# Work request:
Within the lines below, the span from the line with "Given: Choose first" to the line with "Close the wallet verification dialog", both ends included, is to be reproduced exactly, with pictures omitted.

# Records:
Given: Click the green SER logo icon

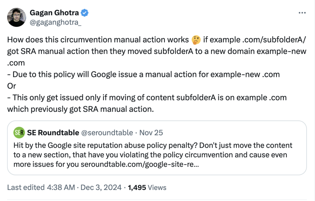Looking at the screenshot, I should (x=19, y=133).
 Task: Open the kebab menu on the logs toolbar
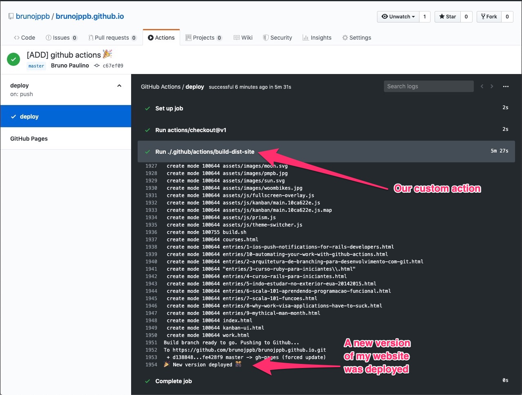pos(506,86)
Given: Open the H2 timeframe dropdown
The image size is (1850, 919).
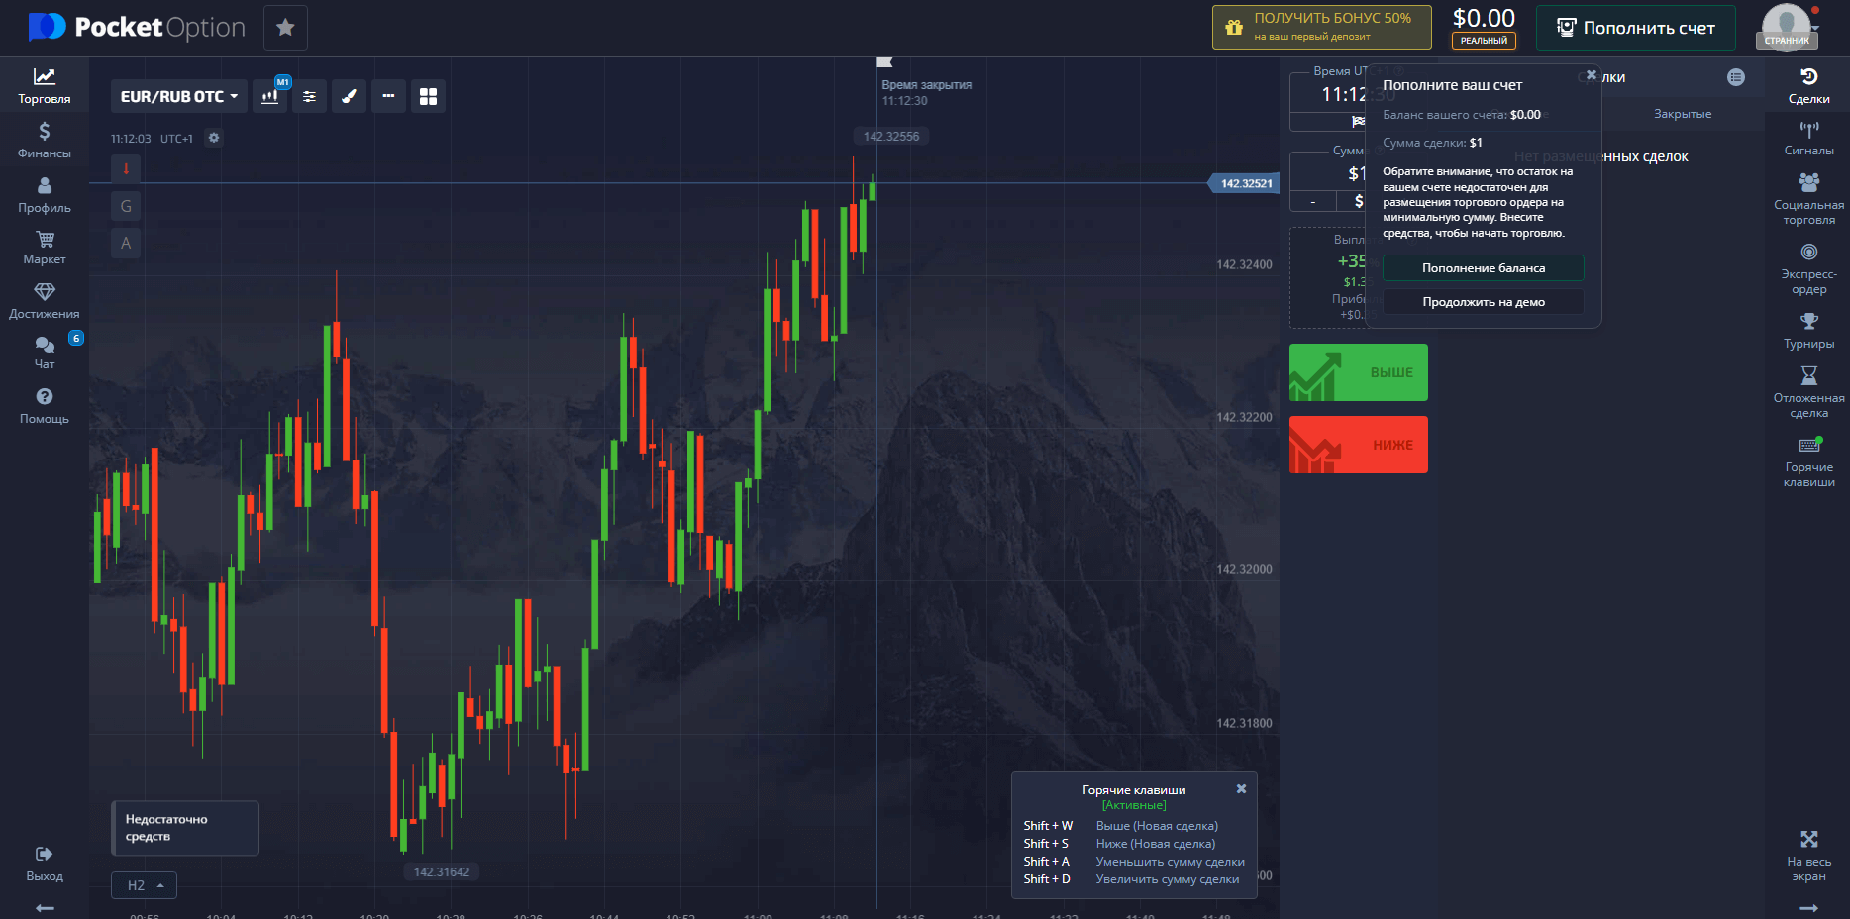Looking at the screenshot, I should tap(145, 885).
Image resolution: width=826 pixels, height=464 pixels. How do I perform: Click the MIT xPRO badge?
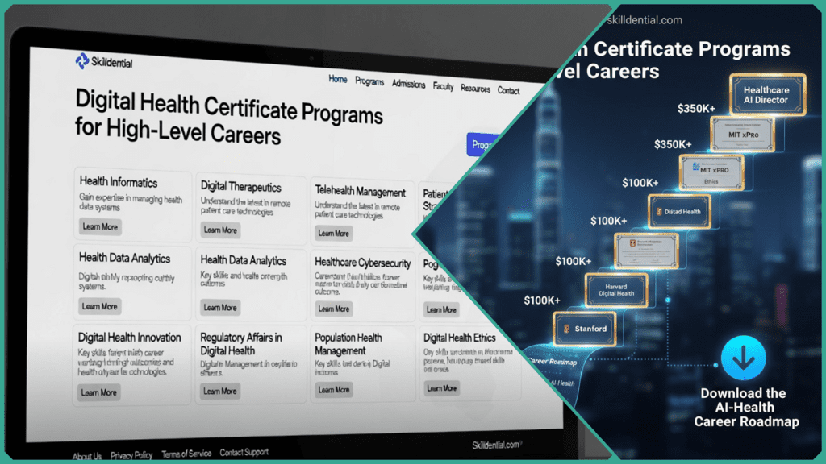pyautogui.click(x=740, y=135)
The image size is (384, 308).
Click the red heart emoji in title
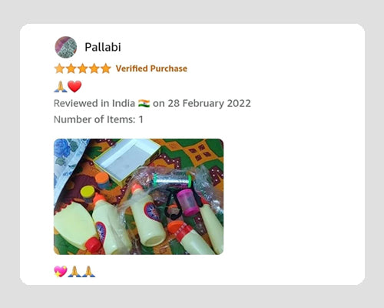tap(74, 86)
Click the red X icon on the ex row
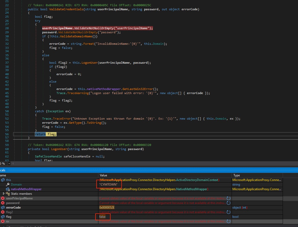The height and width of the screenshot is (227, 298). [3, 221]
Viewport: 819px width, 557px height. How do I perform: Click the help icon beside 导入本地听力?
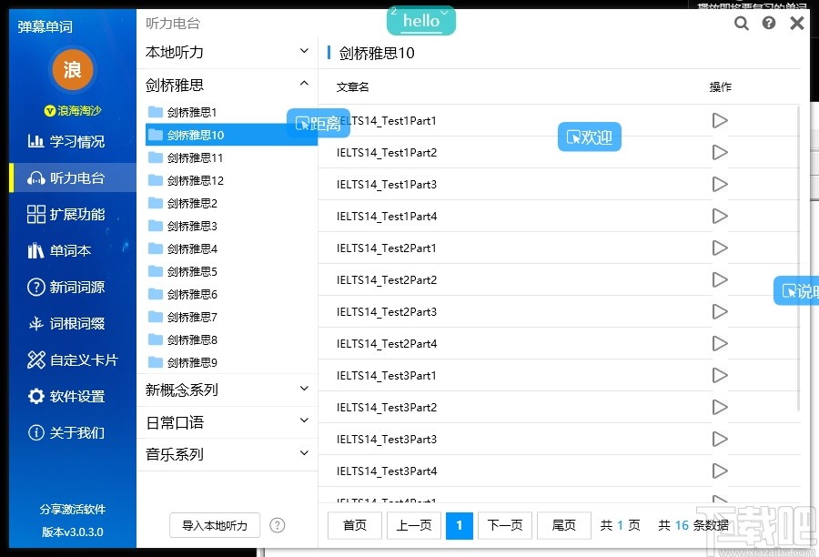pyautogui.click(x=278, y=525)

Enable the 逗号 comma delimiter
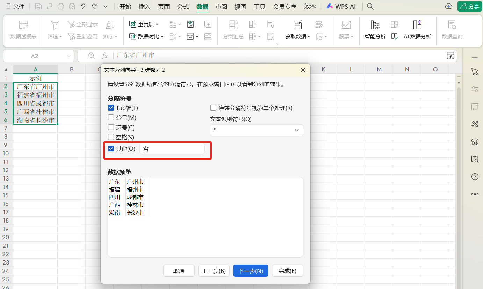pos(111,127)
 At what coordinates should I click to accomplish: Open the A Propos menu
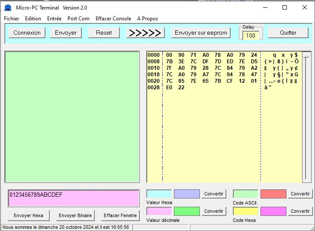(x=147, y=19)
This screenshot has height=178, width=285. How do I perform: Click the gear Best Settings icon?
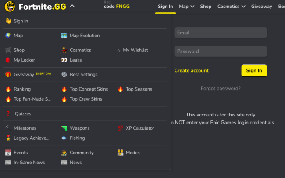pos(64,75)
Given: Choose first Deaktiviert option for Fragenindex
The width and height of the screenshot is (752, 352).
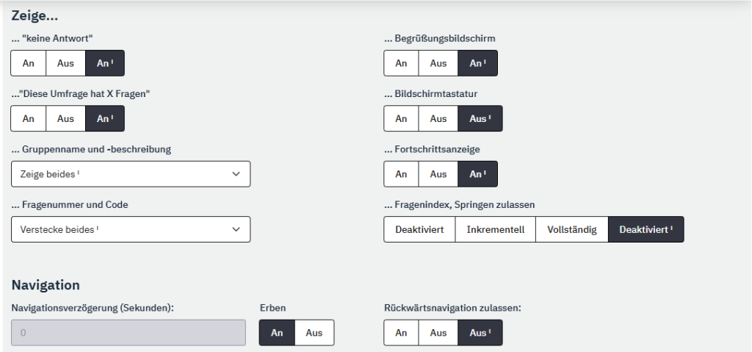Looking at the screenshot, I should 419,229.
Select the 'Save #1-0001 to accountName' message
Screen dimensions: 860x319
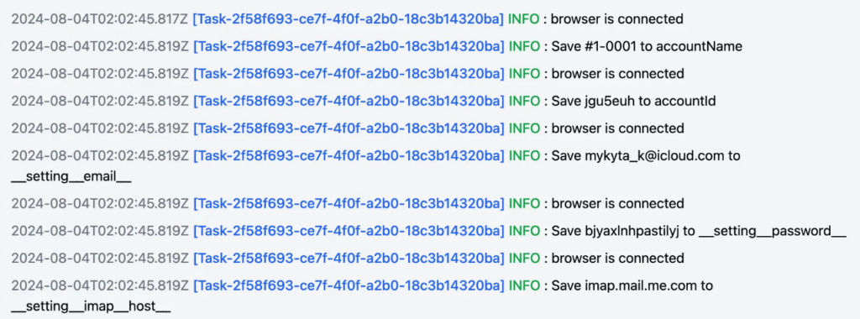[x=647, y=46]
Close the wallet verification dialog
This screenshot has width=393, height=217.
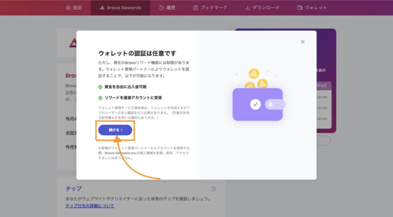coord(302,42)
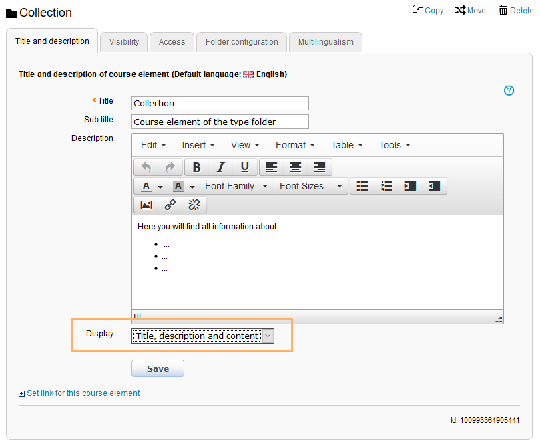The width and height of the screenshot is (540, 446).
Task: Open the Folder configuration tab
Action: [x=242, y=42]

# Output:
Given: Choose first Deaktiviert option for Fragenindex
The width and height of the screenshot is (752, 352).
Looking at the screenshot, I should 419,229.
Select the 'Save #1-0001 to accountName' message
Screen dimensions: 860x319
[x=647, y=46]
Close the wallet verification dialog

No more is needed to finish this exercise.